Le sociologue «fait apparaître un phénomène dont on ne parle que très peu, à savoir le boom, l'expansion délirante de la démographie», explique Alain Finkielkraut avant de reprendre la lecture de la tribune à voix haute (reformulant certaines phrases, sans en changer le sens): «Entre 1950 et 2007, la population de Gaza est passée de 240 000 à 1,5 million d'habitants. Comment une croissance aussi rapide a-t-elle été possible dans un territoire aussi exigu et doté d'une économie aussi pauvre ? Il met en cause l'UNRWA, l'United Nations Relief and Works Agency for Palestine Refugees in the Near East [Office de secours et de travaux des Nations unies pour les réfugiés de Palestine au Proche-Orient, ndlr]. En vertu du droit international, l'UNRWA considère tout résident de Gaza comme un réfugié. L'organisation fournit un logement et assure les frais de scolarité et de santé à tout nouveau-né […] – que celui-ci soit le premier ou le dixième enfant d'une famille».

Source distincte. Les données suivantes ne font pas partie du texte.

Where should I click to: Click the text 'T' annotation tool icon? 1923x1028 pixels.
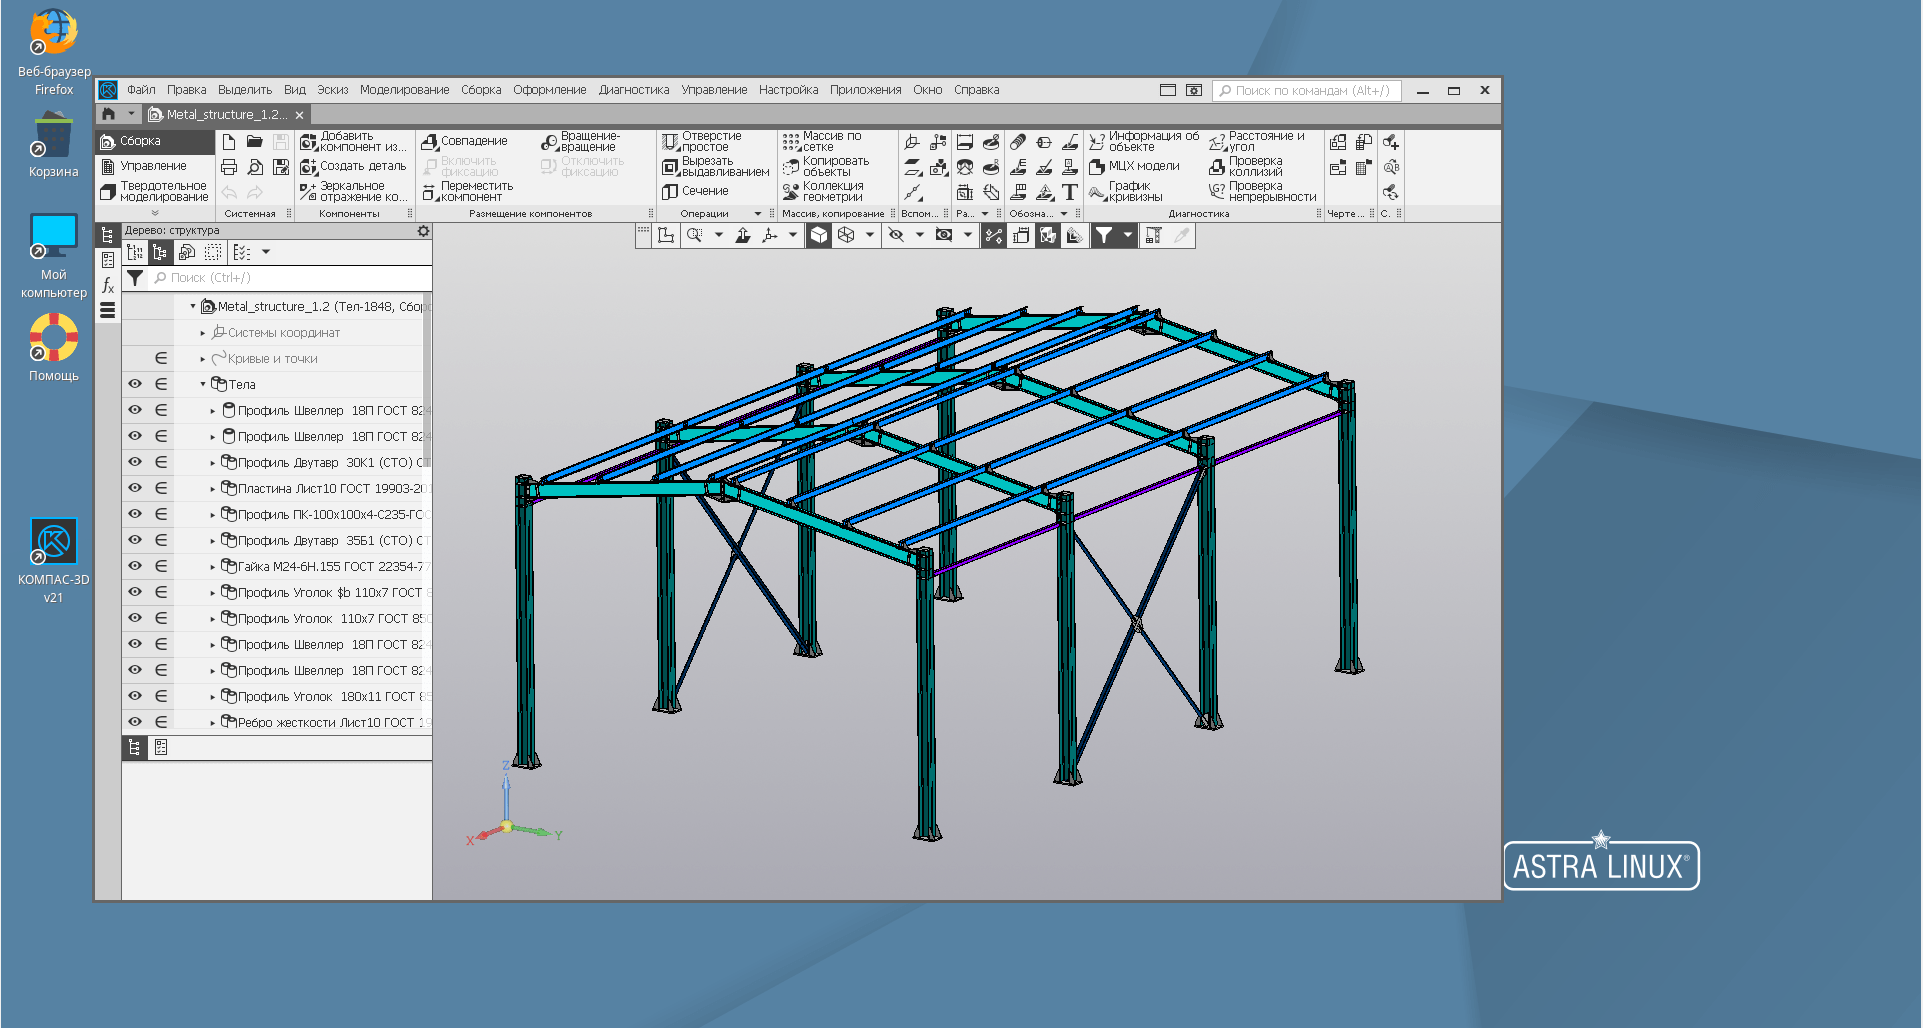1069,192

Il poursuit, à propos de la démographie à Gaza, en citant une comparaison sur la proportion d'enfants à Gaza par rapport aux Etats-Unis et aux Juifs israéliens, ainsi formulée dans la tribune: «Aux Etats-Unis, pour 1 000 hommes âgés de 45 à 49 ans, on ne compte que 945 garçons âgés de 0 à 4 ans. Chez les Juifs israéliens, le rapport est d'environ 1 500 pour 1 000. A Gaza, en revanche, pour 1 000 hommes de 45 à 49 ans, on compte près de 6 200 garçons entre 0 et 4 ans.»
Le verbatim du commentaire en entier
C’est juste après cet exposé qu’Alain Finkielkraut prononce les propos qui lui sont reprochés aujourd’hui sur les réseaux sociaux. Voici le verbatim de son commentaire retranscrit en entier :
«La proportion des enfants à Gaza est totalement délirante. Donc on met au monde continûment des enfants qui n'ont aucune place dans le monde. Production effrénée d'hommes excédentaires, d'hommes surnuméraires. On se demande, et nous nous posons sans cesse la question de savoir, si l'islamisme est une conséquence de l'islam, du Coran… Mais je crois que la démographie telle qu'elle nous est ici décrite nous aide à affiner le raisonnement et à dépasser l'essentialisme. L'islam radical est ce qui arrive à l'islam quand la démographie est incontrôlée: ni contrôle naturel étant donné les progrès de la médecine, ni contrôle humain du fait de l'UNRWA. Le jihad, si vous voulez, c'est la rencontre de l'islam et de la quantité; la violence radicale et suicidaire c'est l'exutoire des hommes en trop. L'islamisme c'est ce qui arrive à l'islam dans ce que Sartre appellerait le milieu de la rareté: trop d'hommes, pas assez de ressources, pas assez de place, pas d'assez d'avenir.»
Contacté par CheckNews, Alain Finkielkraut a commenté sa position de l'époque: «Si je parle de ces enfants surnuméraires qui n'ont pas de place dans le monde c'est évidemment pour déplorer cette situation et condamner la politique qui y mène. L'interprétation qui est faite de mes propos est une manipulation visant à justifier l'agression verbale dont j'ai été l'objet.»
Le philosophe et académicien s'est plus largement défendu de l'accusation d'appel au génocide des Palestiniens formulée par certains internautes. Il indique à CheckNews être «partie prenante de JCall [le «réseau juif européen pour Israël et pour la paix»] et [participer] depuis longtemps à des réunions publiques préconisant la solution de deux Etats». […] «Et aujourd'hui je soutiens et je cherche à populariser l'initiative des "Commanders for [Israel's] Security". Ces 293 anciens généraux israéliens qui préconisent la formation d'un gouvernement de "séparation nationale" pour en finir avec l'occupation», ajoute-il.